BEGIN Study text

Documentation should include timing diagrams showing all reset-related signals vs. time during power-up, watchdog reset, and manual reset scenarios.
Without reset sequence documentation, firmware engineers make assumptions about hardware reset behavior that may be wrong. Hardware engineers make assumptions about what firmware will initialize. The gap between these assumptions causes integration bugs: firmware tries to access a peripheral before its reset is released, or hardware releases reset before firmware expects, or debug tools interfere with reset sequencing. Clear documentation eliminates these gaps and speeds up board bring-up significantly.
Reset sequence timing documentation:
POWER-UP SEQUENCE: t=0ms: VCC_3V3 starts rising (TPS62130 soft-start begins) t=3ms: VCC_3V3 reaches 3.08V -- supervisor TPS3839 detects power-good t=3ms: nSYS_RESET held LOW by supervisor (200ms timer starts) t=5ms: VCC_3V3 reaches 3.3V regulation t=8ms: HSE crystal oscillation stable (worst-case cold startup) t=203ms: Supervisor releases nSYS_RESET (goes HIGH) t=203ms: STM32, Ethernet PHY, LoRa module all exit reset simultaneously t=204ms: STM32 begins execution (internal HSI clock initially) t=210ms: STM32 firmware switches to HSE/PLL clock (48MHz USB ready) t=250ms: Full system initialization complete, peripherals configured RESET SOURCES: 1. POR: Supervisor triggers on VCC < 3.08V (200ms hold) 2. BOR: STM32 internal, threshold 2.7V (immediate reset) 3. WDT: External TPS3813 timeout 1.6s (drives nSYS_RESET LOW) 4. Manual: Button press (immediate, held as long as pressed + RC debounce) 5. Software: STM32 NVIC_SystemReset() (internal only, does NOT reset PHY/radio)

END Study text

Prompt A: According to the reset sequence text, how long is the timeout of the external TPS3813 watchdog?
Prompt B: Extend the reset sequence text onward from its last sentence.
The items have nothing to do with the reset sequence text.

BEGIN Input data

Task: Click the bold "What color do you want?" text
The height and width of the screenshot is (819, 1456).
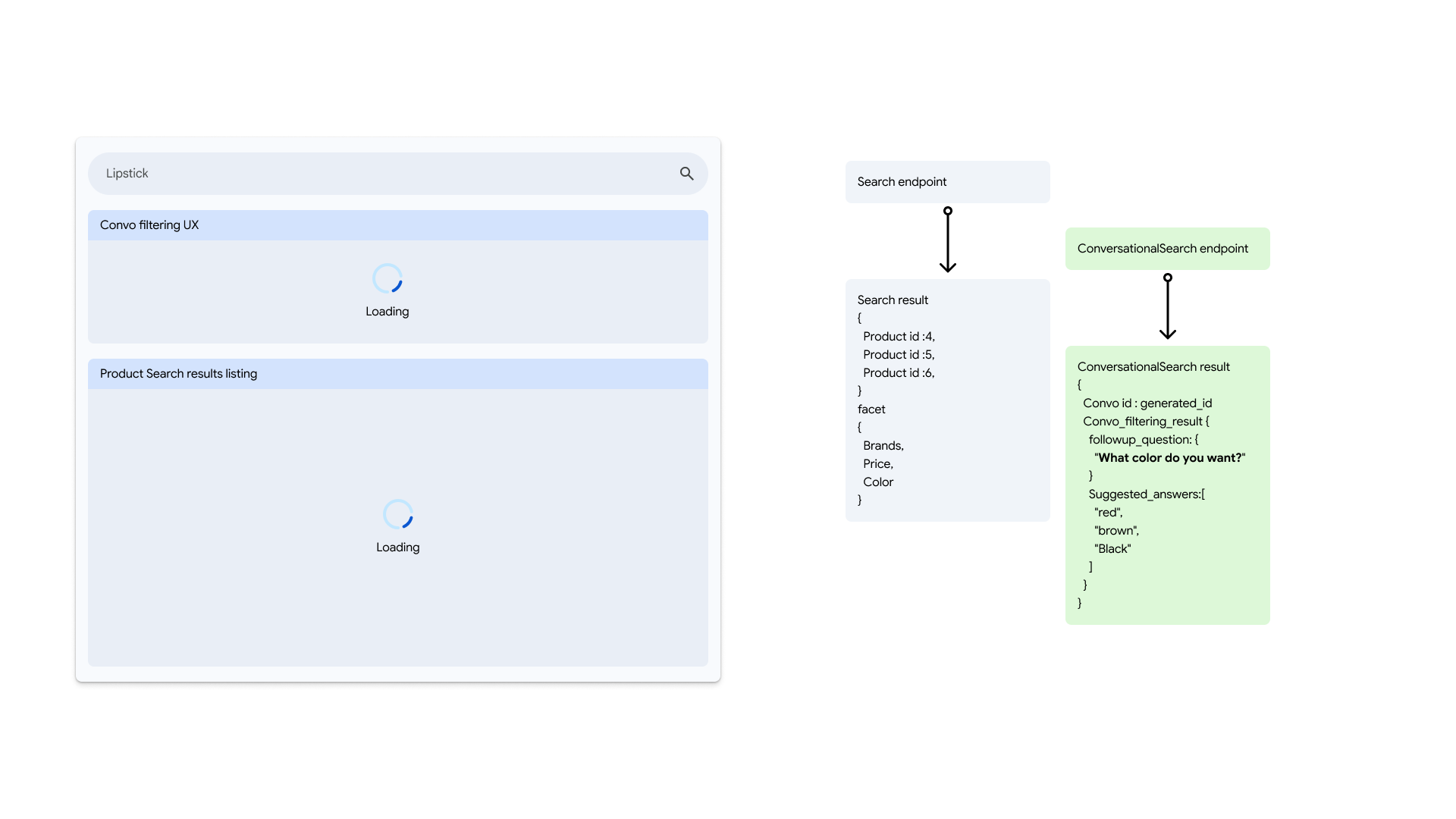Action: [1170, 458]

END Input data
BEGIN Input data

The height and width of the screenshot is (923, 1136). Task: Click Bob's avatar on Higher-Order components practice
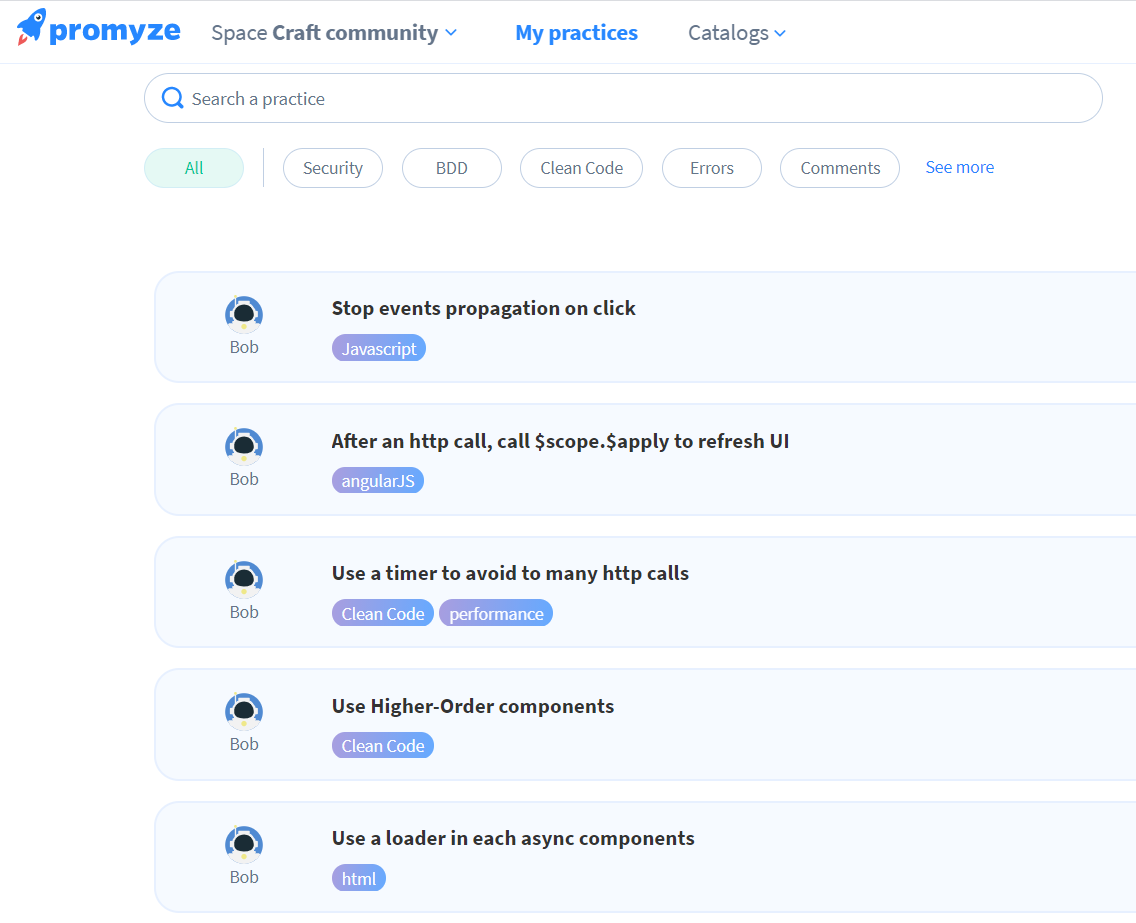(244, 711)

END Input data

Reply A: 1.6 seconds.

Reply B:
No documentation: No timing diagram, no reset source list, no description of expected boot behavior. Firmware engineer assumes "reset happens, then my code runs." Does not wait for Ethernet PHY to complete its internal 100ms initialization after reset release - tries to configure PHY via MDIO immediately, reads all zeros, configures wrong link speed. Only works when MCU startup code (flash wait states, PLL config) accidentally takes long enough for PHY to be ready. Fails randomly when optimization flags change compilation.
KiCad: Add timing diagram as a graphical annotation on the reset/power schematic sheet. Use text frames for detailed timing description.
Altium: Create a dedicated documentation sheet in the schematic project showing reset timing. Use drawing primitives for timing diagrams.
OrCAD: Add reset sequence as a schematic page with timing diagram drawn using graphical primitives. Reference from other sheets with text notes.